UNIVERSIDADE FEDERAL DO RIO GRANDE DO SUL
INSTITUTO DE INFORMÁTICA
PROGRAMA DE PÓS-GRADUAÇÃO EM COMPUTAÇÃO
DEFESA DE PROPOSTA DE TESE
Aluno: Carlos Eduardo Benevides Bezerra
Orientador: Prof. Dr. Cláudio Fernando Resin Geyer
Título: Scalable State-Machine Replication
Linha de Pesquisa: Sistemas Distribuídos
Data: 29/07/2013
Horário: 16h
Local: Auditório José Mauro Volkmer de Castilho. Prédio 43424 – Instituto de Informática
Banca Examinadora:
Prof. Dr. Alberto Egon Schaeffer Filho (UFRGS)
Profa. Dra. Fabíola Gonçalves Pereira Greve (UFBA)
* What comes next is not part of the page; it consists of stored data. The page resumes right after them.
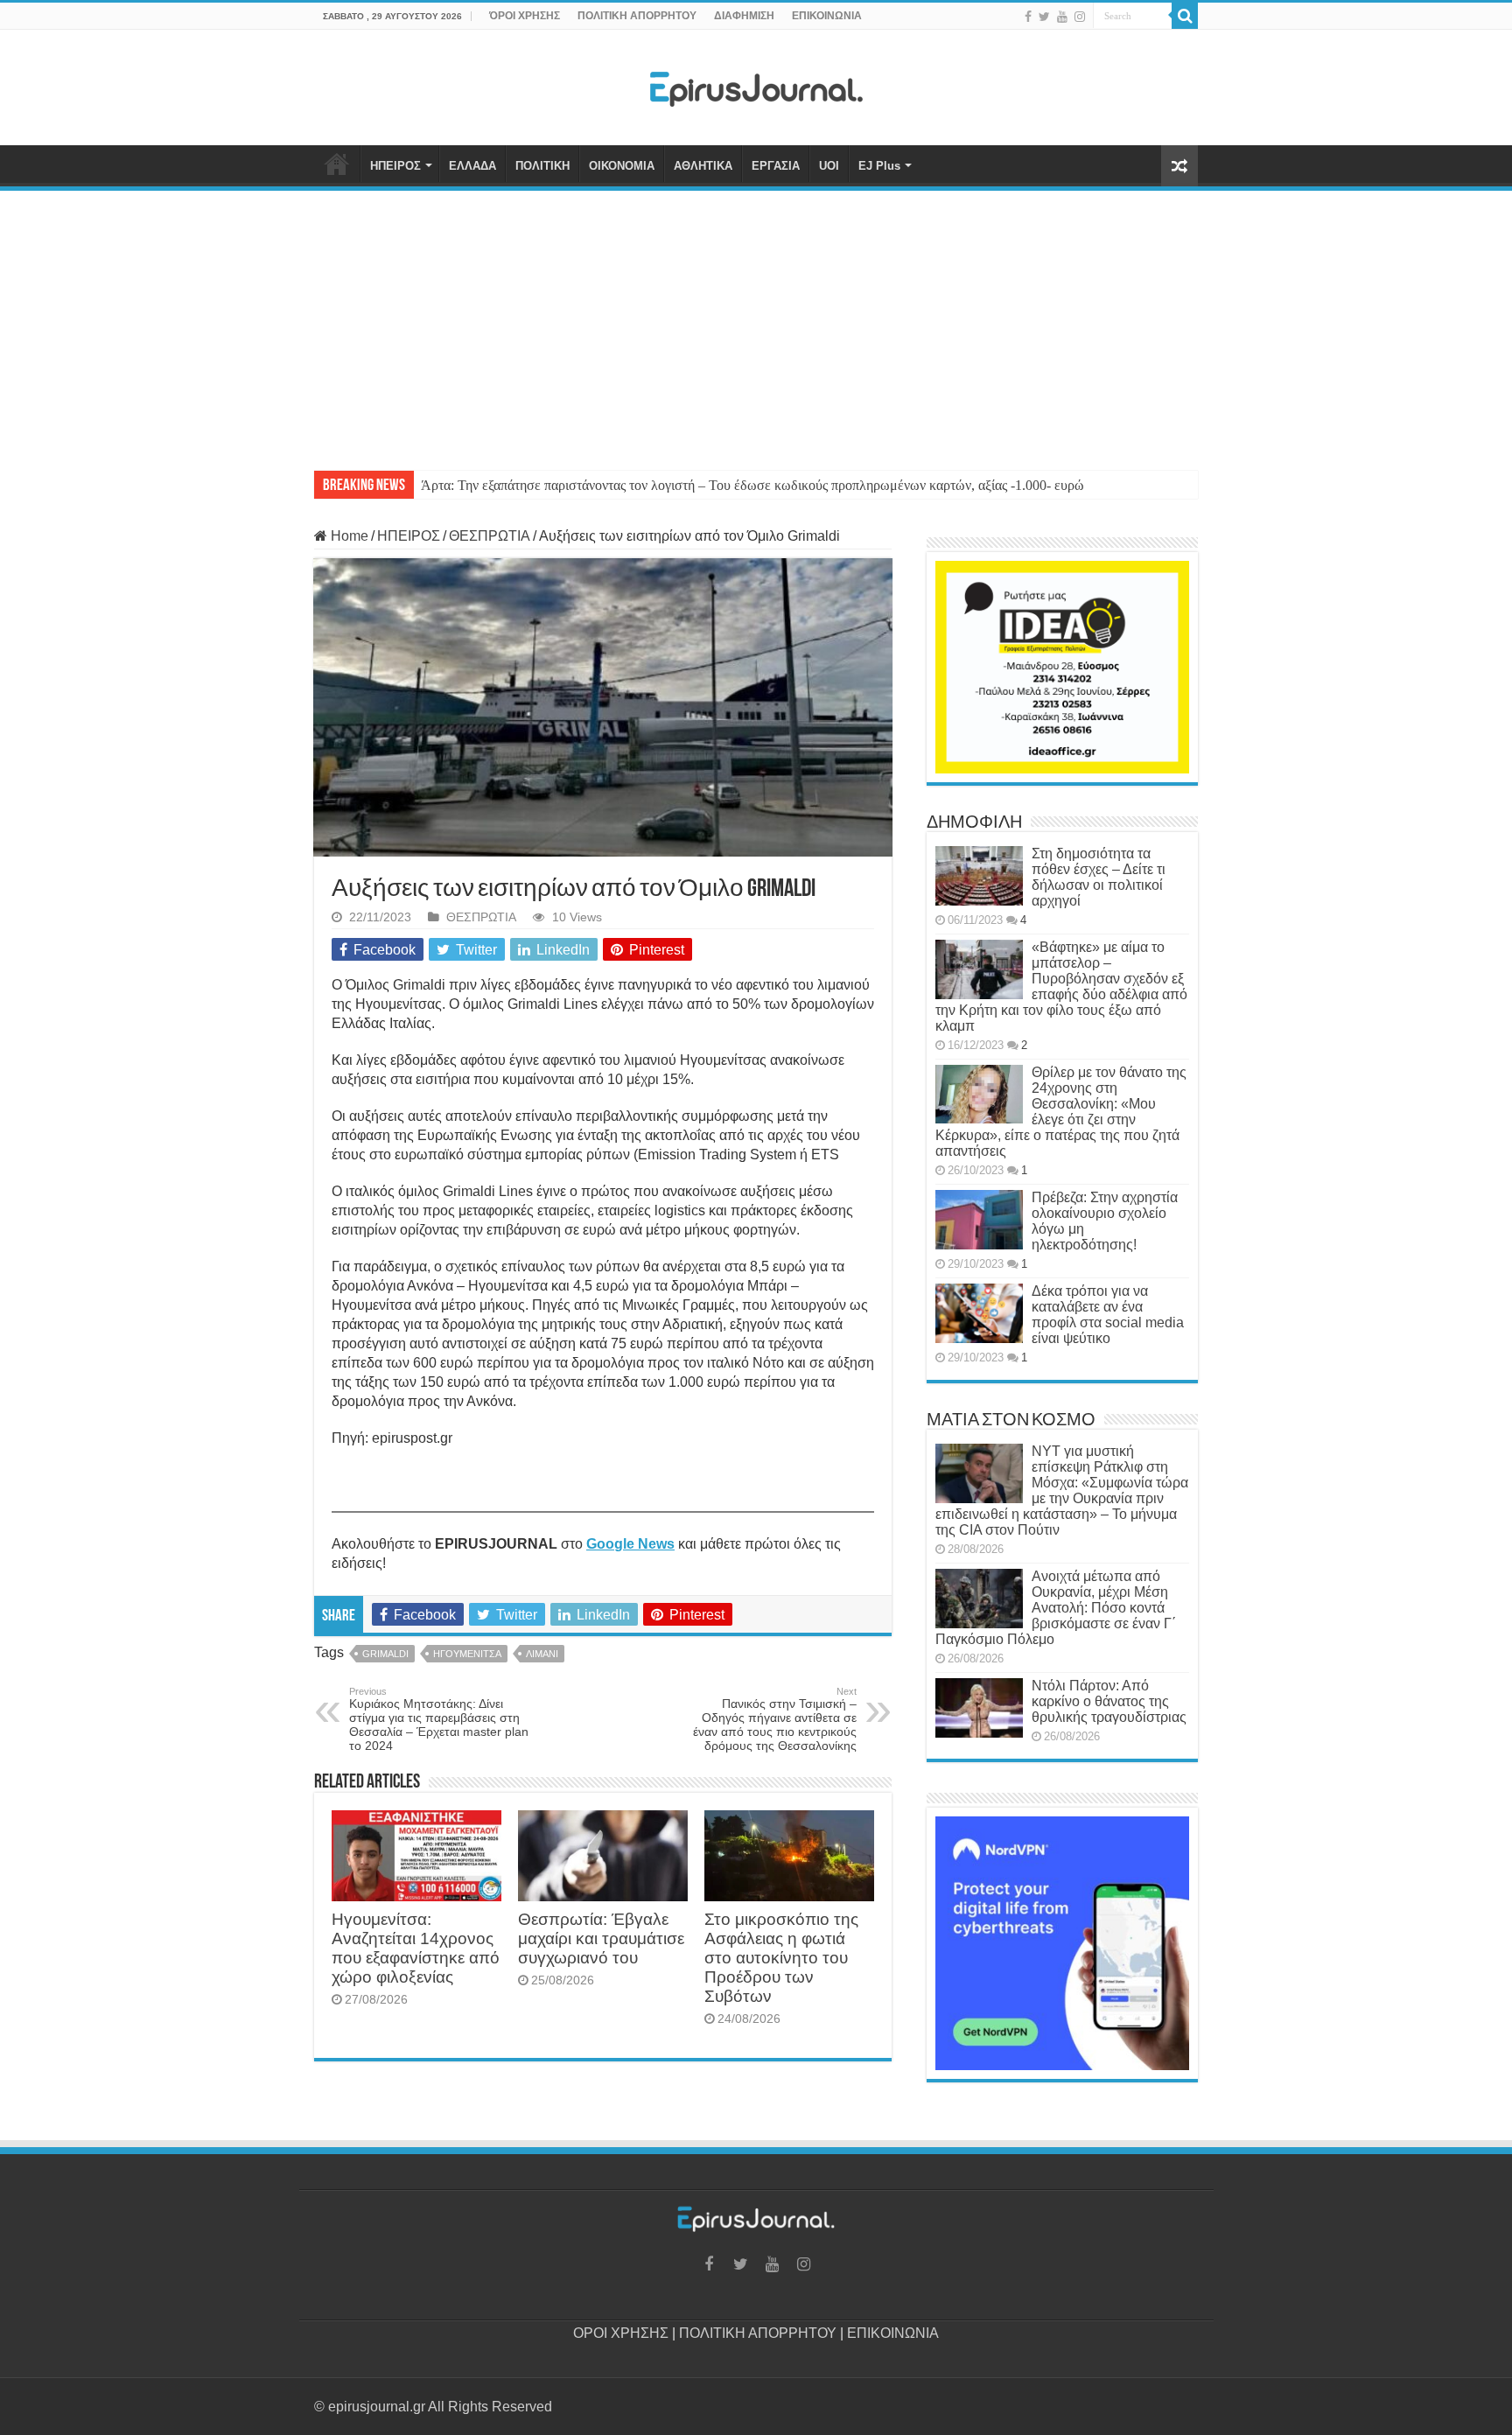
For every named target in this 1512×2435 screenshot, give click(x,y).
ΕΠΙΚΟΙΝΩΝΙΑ (827, 16)
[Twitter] (1044, 16)
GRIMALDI (385, 1653)
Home (347, 535)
Profa. Dra. Taisy Silva Weber (UFRGS)
Presidente da Banca: Prof. Dr. Cláudio Fernando Resin Geyer
Resumo:
Redundancy provides fault-tolerance. A service can run on multiple servers that replicate each other, in order to provide service availability even in the case of crashes. A way to implement such a replicated service is by using techniques like state-machine-replication, which is able to provide fault tolerance, while being linearizable, that is, not allowing the clients to distinguish the behaviour of the replicated system to that of a single-site, unreplicated one. However, having a fully replicated, linearizable system comes at a cost, namely, scalability. By scalability we mean that, for some workloads, adding servers will always increase maximum system throughput. Even with a careful setup and using optimizations that avoid unnecessary redundant actions to be taken by servers, at some point the system throughput cannot be increased by adding servers; instead, adding replicas may even degrade performance. A way to achieve scalability is by partitioning the service and then allowing partitions to work independently. On the other hand, having a partitioned, yet linearizable and reasonably performant service is not trivial, and this is the topic of research proposed here. We attempt to reach this goal using three different techniques that can be used together: (i) a model for scalable state machine replication (S-SMR), (ii) a low-latency, quasi-genuine, optimistic atomic multicast algorithm on which S-SMR can build and (iii) a fine-granularity kd-tree based load balancing algorithm that attemps to keep partition servers under loads proportional to their capacities.
Palavra-Chave: partial replication, scalability, linearizability, multicast.